= Beginning of Section =

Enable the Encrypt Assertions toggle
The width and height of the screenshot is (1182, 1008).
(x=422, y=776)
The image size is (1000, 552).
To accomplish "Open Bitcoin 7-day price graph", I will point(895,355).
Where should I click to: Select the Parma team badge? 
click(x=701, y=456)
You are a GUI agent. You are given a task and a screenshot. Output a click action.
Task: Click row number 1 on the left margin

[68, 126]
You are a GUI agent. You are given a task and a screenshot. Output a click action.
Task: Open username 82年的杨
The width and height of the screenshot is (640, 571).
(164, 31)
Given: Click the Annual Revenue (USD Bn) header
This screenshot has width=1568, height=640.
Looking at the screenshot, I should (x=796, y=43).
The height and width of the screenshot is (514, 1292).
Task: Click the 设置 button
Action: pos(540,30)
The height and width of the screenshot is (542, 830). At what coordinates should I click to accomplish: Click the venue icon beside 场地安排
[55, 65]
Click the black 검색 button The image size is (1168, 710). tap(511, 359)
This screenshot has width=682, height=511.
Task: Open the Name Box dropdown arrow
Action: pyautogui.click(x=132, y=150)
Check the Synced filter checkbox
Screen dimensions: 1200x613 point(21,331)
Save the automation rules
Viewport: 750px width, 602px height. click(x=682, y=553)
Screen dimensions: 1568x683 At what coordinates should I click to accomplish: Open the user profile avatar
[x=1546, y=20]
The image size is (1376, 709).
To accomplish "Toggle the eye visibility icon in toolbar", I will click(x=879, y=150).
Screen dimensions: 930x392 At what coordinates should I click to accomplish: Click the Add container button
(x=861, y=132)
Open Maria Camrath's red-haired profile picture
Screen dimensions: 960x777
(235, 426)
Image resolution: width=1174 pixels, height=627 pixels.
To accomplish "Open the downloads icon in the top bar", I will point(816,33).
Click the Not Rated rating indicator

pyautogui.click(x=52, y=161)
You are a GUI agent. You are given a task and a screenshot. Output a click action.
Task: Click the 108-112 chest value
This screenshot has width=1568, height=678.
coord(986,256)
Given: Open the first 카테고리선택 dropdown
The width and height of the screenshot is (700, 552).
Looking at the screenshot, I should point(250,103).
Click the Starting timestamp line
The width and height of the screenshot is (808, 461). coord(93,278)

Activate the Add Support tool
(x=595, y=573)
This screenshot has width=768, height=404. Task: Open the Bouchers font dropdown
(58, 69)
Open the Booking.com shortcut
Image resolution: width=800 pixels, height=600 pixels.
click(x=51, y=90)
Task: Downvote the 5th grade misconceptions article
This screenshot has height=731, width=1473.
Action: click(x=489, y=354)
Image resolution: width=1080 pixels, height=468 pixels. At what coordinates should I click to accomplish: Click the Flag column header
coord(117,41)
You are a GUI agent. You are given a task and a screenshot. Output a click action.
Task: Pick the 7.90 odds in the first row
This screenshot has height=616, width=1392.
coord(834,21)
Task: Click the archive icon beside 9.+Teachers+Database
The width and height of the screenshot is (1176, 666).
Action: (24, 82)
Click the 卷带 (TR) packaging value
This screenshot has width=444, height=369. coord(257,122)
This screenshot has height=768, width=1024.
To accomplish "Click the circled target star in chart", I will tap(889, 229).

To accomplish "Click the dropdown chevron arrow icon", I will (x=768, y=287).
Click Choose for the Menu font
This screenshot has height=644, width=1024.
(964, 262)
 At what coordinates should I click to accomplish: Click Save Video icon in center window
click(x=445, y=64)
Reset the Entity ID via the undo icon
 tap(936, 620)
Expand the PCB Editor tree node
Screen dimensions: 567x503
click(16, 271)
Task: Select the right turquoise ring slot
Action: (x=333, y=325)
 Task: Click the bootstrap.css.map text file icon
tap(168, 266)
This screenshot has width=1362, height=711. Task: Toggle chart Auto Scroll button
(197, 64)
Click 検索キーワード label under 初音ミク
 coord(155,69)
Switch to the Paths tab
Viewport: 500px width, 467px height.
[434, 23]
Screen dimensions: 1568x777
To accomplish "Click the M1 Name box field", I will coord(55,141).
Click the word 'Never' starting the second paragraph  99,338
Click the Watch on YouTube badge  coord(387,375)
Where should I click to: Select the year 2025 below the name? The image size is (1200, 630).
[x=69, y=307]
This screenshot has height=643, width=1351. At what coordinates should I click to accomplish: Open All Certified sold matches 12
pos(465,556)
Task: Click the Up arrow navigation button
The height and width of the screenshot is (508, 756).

= End of Section =

» **TASK TO CARRY OUT**
From the records above, quote only the lines running from the line with "Click the Not Rated rating indicator" to the line with "Click Choose for the Menu font", both lines included.

» **OUTPUT BELOW**
Click the Not Rated rating indicator

pyautogui.click(x=52, y=161)
You are a GUI agent. You are given a task and a screenshot. Output a click action.
Task: Click the 108-112 chest value
This screenshot has width=1568, height=678.
coord(986,256)
Given: Open the first 카테고리선택 dropdown
The width and height of the screenshot is (700, 552).
Looking at the screenshot, I should point(250,103).
Click the Starting timestamp line
The width and height of the screenshot is (808, 461). coord(93,278)

Activate the Add Support tool
(x=595, y=573)
This screenshot has width=768, height=404. Task: Open the Bouchers font dropdown
(58, 69)
Open the Booking.com shortcut
Image resolution: width=800 pixels, height=600 pixels.
click(x=51, y=90)
Task: Downvote the 5th grade misconceptions article
This screenshot has height=731, width=1473.
Action: click(x=489, y=354)
Image resolution: width=1080 pixels, height=468 pixels. At what coordinates should I click to accomplish: Click the Flag column header
coord(117,41)
You are a GUI agent. You are given a task and a screenshot. Output a click action.
Task: Pick the 7.90 odds in the first row
This screenshot has height=616, width=1392.
coord(834,21)
Task: Click the archive icon beside 9.+Teachers+Database
The width and height of the screenshot is (1176, 666).
Action: (24, 82)
Click the 卷带 (TR) packaging value
This screenshot has width=444, height=369. coord(257,122)
This screenshot has height=768, width=1024.
To accomplish "Click the circled target star in chart", I will tap(889, 229).

To accomplish "Click the dropdown chevron arrow icon", I will (x=768, y=287).
Click Choose for the Menu font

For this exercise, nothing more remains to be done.